Don't Be Fooled by This Oil Myth

An old oil myth is getting a new lease on life by traders and "analysts" set to convince you that the sky is about to fall.

These "Chicken Littles" are once again talking about drilled but uncompleted wells (or DUCs) and how they (any day now!) will bring oil and gas prices crashing down.

Here's why they're wrong...

DUCs Used to Cast a Shadow on the Market

Now, a while back I took on several misconceptions surrounding the number of DUCs in the U.S. oil and natural gas sector.

But this most recent version of the DUC myth requires another takedown.

DUCs are wells where the bore hole has been drilled to the base of project specifications, but other elements are missing, such as: production pipe casing, equipment string, cementing of the annulus (the area between the pipe and the bore hole wall), and surge protectors.

These DUCs certainly carry the promise of additional extraction.

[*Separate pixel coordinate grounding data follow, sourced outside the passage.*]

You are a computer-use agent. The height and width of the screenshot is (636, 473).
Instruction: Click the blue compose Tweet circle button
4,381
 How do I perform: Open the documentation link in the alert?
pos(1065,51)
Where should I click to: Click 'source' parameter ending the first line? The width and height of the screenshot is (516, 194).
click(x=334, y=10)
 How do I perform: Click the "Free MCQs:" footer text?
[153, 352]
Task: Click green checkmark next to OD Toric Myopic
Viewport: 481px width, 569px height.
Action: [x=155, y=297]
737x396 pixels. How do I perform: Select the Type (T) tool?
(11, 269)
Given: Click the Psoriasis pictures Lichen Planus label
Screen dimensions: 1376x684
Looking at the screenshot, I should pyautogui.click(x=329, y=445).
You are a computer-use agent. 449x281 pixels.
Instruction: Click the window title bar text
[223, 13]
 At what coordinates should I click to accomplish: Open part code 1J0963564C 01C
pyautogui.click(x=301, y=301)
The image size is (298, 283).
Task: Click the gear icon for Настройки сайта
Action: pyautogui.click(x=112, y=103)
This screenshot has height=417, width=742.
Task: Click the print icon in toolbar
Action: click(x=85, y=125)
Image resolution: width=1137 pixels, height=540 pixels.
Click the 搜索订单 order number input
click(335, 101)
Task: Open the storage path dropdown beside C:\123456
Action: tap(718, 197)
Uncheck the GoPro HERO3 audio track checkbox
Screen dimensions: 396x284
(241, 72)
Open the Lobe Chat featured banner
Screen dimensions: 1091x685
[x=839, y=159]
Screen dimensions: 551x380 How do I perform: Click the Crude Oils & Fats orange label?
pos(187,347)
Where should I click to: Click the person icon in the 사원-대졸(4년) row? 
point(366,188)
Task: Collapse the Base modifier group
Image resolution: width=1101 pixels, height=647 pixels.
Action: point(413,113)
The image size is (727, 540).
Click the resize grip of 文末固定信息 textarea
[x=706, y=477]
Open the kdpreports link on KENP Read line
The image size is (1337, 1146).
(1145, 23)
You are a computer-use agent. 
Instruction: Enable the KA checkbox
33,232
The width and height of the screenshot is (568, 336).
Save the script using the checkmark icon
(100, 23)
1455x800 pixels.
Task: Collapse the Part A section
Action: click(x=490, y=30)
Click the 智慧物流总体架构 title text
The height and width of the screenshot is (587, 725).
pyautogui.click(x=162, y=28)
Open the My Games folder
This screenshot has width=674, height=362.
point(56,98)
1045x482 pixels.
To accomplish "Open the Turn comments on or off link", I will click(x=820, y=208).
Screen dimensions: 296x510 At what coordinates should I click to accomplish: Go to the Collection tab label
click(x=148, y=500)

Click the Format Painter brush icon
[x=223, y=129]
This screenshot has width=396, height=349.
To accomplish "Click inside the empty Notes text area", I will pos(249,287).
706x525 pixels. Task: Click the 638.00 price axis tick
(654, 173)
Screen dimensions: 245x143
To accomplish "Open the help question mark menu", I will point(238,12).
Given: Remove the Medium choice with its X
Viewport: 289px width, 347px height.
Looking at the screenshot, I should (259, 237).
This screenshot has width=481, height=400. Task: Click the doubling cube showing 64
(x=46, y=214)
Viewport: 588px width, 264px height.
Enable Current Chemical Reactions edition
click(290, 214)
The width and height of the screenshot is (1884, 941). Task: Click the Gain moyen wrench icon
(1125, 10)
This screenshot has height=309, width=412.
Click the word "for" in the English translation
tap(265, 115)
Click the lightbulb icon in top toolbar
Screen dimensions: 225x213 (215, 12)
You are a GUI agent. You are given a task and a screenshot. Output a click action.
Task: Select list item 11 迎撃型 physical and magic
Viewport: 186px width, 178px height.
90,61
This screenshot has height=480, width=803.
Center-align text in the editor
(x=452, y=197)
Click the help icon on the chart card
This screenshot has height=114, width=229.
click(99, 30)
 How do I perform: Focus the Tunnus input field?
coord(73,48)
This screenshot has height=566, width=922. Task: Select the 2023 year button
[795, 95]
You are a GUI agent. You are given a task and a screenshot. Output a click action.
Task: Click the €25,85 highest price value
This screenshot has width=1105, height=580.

However, until the wells are actually completed and volume begins to flow, they have no impact on the market - apart from analysts and traders trying to "handicap" their completion.

Put simply, the assumption by many was that DUCs would simply aggravate the supply glut in the American market by being a ready source of unwelcome new (oil or gas) volume. That volume, in turn, would constitute a rising tide of excess surplus supply, thereby depressing prices.

When the concern over DUCs was initially advanced, the market was in the throes of a deep price decline, brought about in oil by the OPEC decision to defend market share rather than price, and in natural gas by a seemingly inexhaustible supply of "unconventional" shale and tight gas.

DUCs then became regarded as a depressing shadow cast on any view of market balance between supply and demand.

Yet their existence has always been a component of the distinction between "full cycle" and "half cycle" field operations...

DUCs Are Just a Strategy to Save Costs

Full cycle operations require that full work be done to develop a field, while half cycle refers to wells put on producing acreage with infrastructure already in place and in use.

DUCs are part of a move to reduce overall field expenses by having new production locations able to replace older ones on short notice. The savings can be appreciable. The figure below is an illustration of that from one of my industry briefings.

20170119OEIchart

The U.S. Energy Information Administration (EIA) began tracking DUCs in September of last year (the initial report outlining how the figures are compiled and analyzed can be found here).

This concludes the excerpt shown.